* [Work order]: Would you repeat exactly the part of the listing below that runs from the line containing "Add SNDKUSDT to" down to the line containing "Click the Sapling", inclusive, and nothing else?

* [Data for analysis]:

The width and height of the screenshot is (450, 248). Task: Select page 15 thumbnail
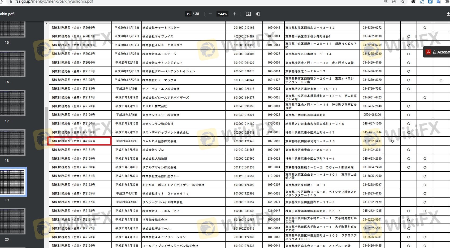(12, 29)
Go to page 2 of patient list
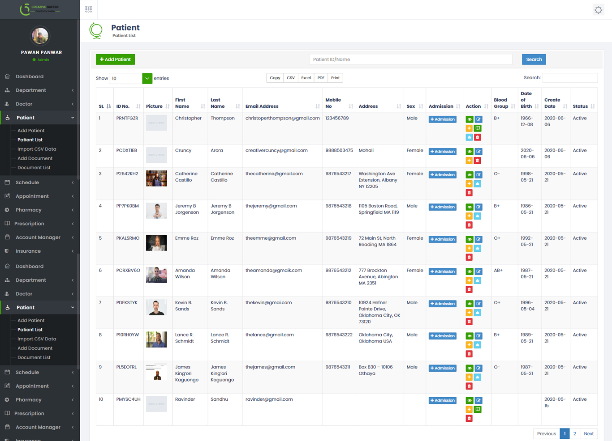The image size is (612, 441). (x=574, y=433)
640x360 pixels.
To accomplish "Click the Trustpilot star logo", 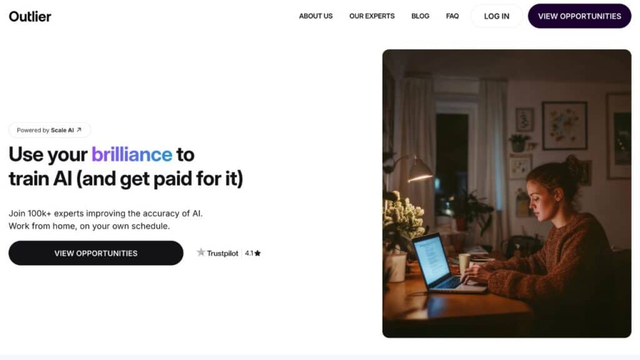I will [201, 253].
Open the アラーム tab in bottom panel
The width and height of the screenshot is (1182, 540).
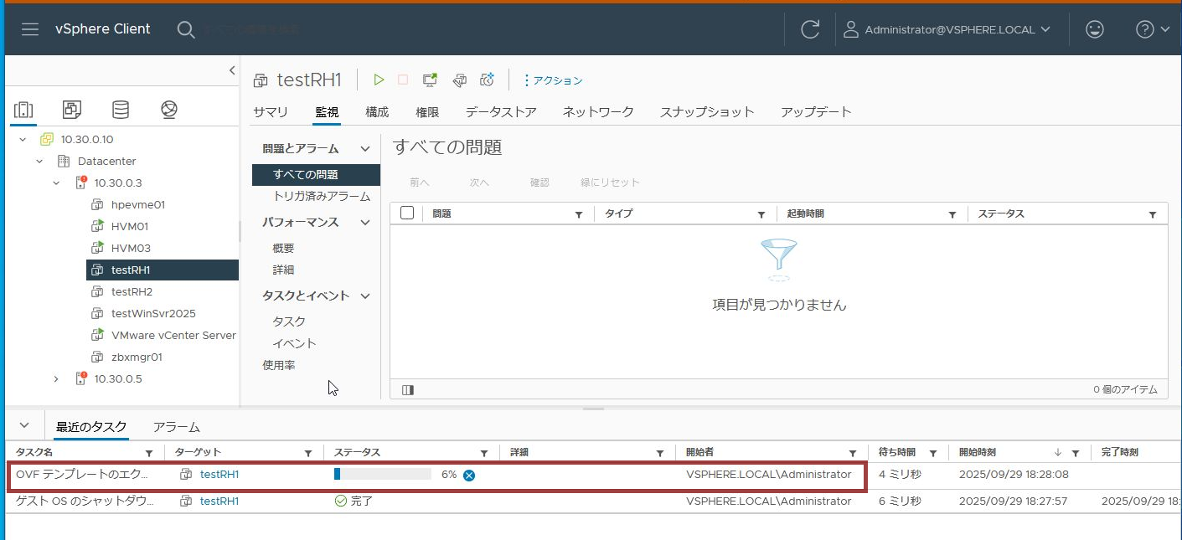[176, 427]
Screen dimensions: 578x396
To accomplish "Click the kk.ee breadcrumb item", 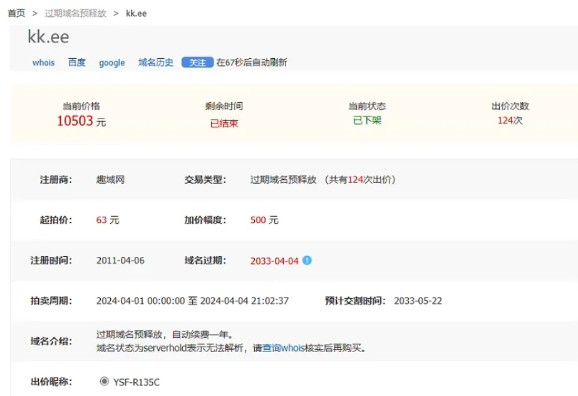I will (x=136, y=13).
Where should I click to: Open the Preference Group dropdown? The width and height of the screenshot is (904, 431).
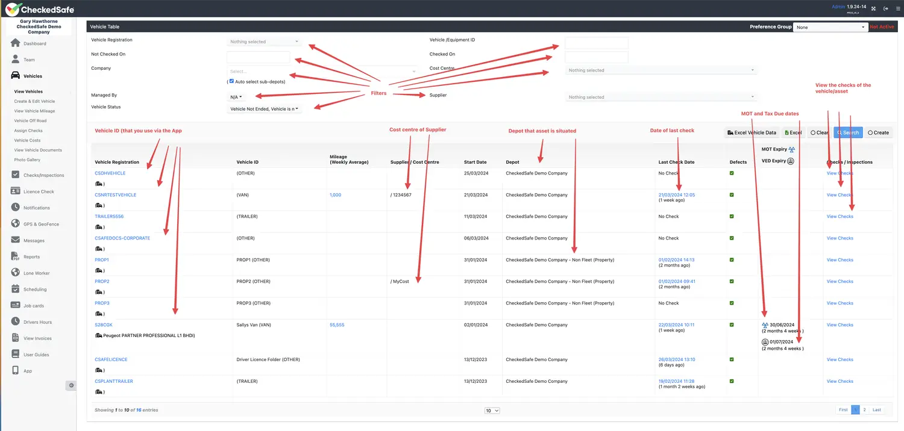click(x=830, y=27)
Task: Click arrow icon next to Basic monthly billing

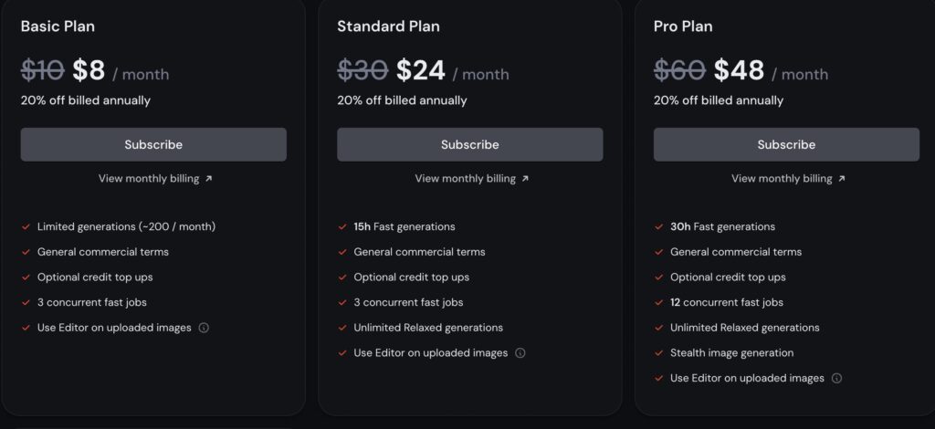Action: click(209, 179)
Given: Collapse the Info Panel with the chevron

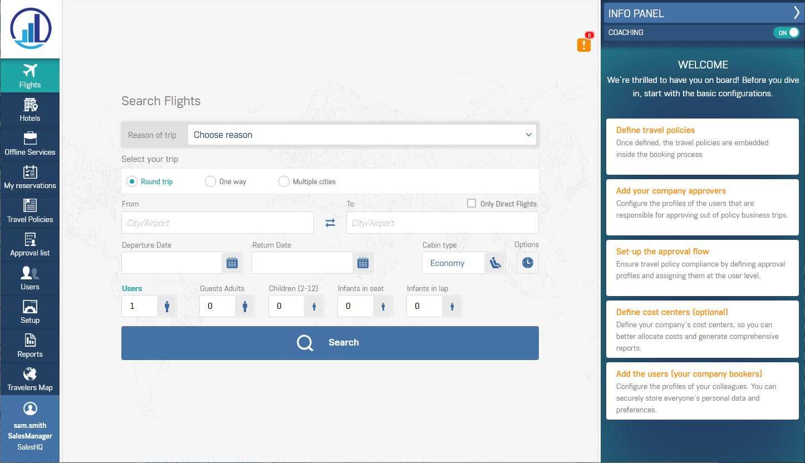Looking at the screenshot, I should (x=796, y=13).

---

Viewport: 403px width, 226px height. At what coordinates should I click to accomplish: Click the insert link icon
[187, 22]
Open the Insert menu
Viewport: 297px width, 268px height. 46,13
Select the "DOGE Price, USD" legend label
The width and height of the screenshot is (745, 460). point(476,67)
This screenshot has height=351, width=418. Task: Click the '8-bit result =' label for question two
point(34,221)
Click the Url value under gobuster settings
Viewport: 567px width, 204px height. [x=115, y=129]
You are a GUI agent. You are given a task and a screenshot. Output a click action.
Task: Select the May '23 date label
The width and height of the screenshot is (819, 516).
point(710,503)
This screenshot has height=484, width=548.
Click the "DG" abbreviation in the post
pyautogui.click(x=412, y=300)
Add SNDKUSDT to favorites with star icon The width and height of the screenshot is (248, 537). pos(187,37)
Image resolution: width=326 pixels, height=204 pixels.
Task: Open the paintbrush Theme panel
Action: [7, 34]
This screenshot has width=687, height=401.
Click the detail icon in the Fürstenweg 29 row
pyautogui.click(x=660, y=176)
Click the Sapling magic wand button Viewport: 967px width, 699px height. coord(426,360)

* [Result for this exercise]:
Add SNDKUSDT to favorites with star icon The width and height of the screenshot is (248, 537). pos(187,37)
Image resolution: width=326 pixels, height=204 pixels.
Task: Open the paintbrush Theme panel
Action: [7, 34]
This screenshot has width=687, height=401.
Click the detail icon in the Fürstenweg 29 row
pyautogui.click(x=660, y=176)
Click the Sapling magic wand button Viewport: 967px width, 699px height. coord(426,360)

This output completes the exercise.